Directions for this task: Retype all of the data exactly as given.

Recorded data:
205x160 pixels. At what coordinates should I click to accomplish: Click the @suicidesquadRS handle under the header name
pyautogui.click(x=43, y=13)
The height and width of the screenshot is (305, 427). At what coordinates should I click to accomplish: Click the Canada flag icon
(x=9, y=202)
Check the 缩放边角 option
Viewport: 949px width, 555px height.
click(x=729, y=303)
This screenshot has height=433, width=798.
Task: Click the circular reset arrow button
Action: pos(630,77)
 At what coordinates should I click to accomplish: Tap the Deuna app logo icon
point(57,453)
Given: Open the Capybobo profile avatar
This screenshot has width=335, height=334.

Output below:
205x160 pixels. At what coordinates should I click to accomplish: Click the @suicidesquadRS handle under the header name
pyautogui.click(x=43, y=13)
The height and width of the screenshot is (305, 427). At what coordinates should I click to accomplish: Click the Canada flag icon
(x=9, y=202)
Check the 缩放边角 option
Viewport: 949px width, 555px height.
click(x=729, y=303)
This screenshot has height=433, width=798.
Task: Click the circular reset arrow button
Action: pos(630,77)
 At what coordinates should I click to accomplish: Tap the Deuna app logo icon
point(57,453)
Given: Open the Capybobo profile avatar
This screenshot has width=335, height=334.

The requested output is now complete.